|Comparative military ranks|
Brigadier // is a military rank, the seniority of which depends on the country. In some countries, it is a senior rank above colonel, equivalent to a brigadier general or commodore, typically commanding a brigade of several thousand soldiers. In other countries, it is a non-commissioned rank.
The word and rank of "Brigadier" originates from France. In the French Army, the Brigadier des Armées du Roi (Brigadier of the King's Armies) was a general officer rank, created in 1657. It was an intermediate between the rank of Mestre de camp and that of Maréchal de camp.
The rank was first created in the cavalry at the instigation of Marshal Turenne on June 8, 1657, then in the infantry on March 17, 1668, and in the dragoons on April 15, 1672. In peacetime, the brigadier commanded his regiment and, in maneuvers or in wartime, he commanded two or three - or even four - regiments combined to form a brigade (including his own, but later the rank was also awarded to lieutenant-colonels, which allowed for the promotion of an officer who did not have his own regiment).
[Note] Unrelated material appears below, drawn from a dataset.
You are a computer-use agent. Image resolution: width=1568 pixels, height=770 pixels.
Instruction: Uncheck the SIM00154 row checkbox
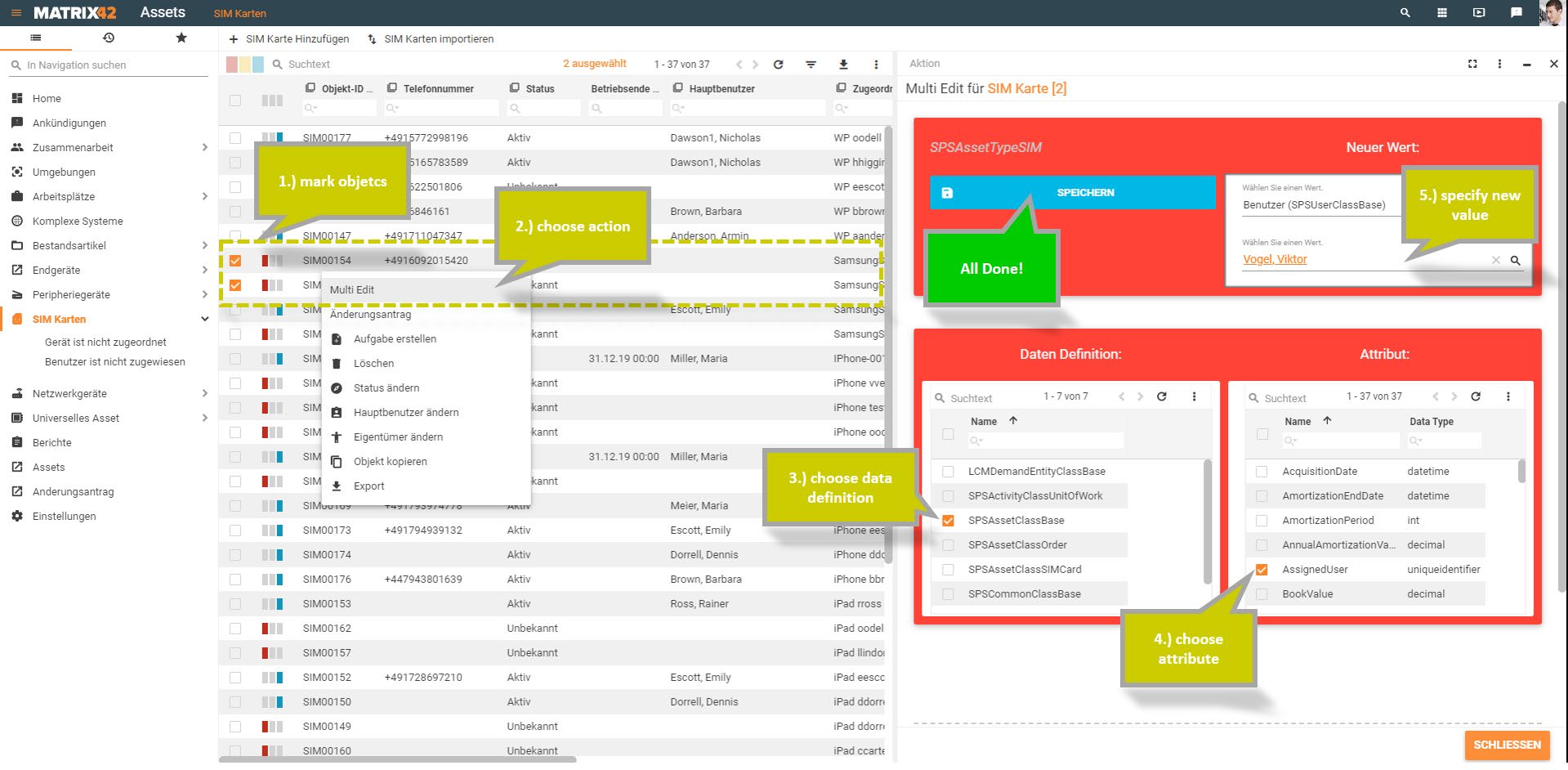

Before the rank of brigadier of the armies was dissolved in 1788, it was materialized by the wearing of a single star. And when it was abolished that year, the number of stars of its immediate superiors was not modified, which explains why today French generals have one more star on their insignia than their foreign counterparts (notably American).
Note that the rank of "Chef de brigade" created during the French Revolution replaced that of Colonel. A brigade commander then commanded... a half-brigade (a name that replaced the regiment).
The rank of Brigadier of the Armies reappeared during the Third Republic. It designates a colonel, experienced as a regimental commander, who has under his command several regiments without having the annexed units that would make this group a brigade. The army brigadier wears the colonel's uniform and insignia. The rank was definitively abolished in 1945.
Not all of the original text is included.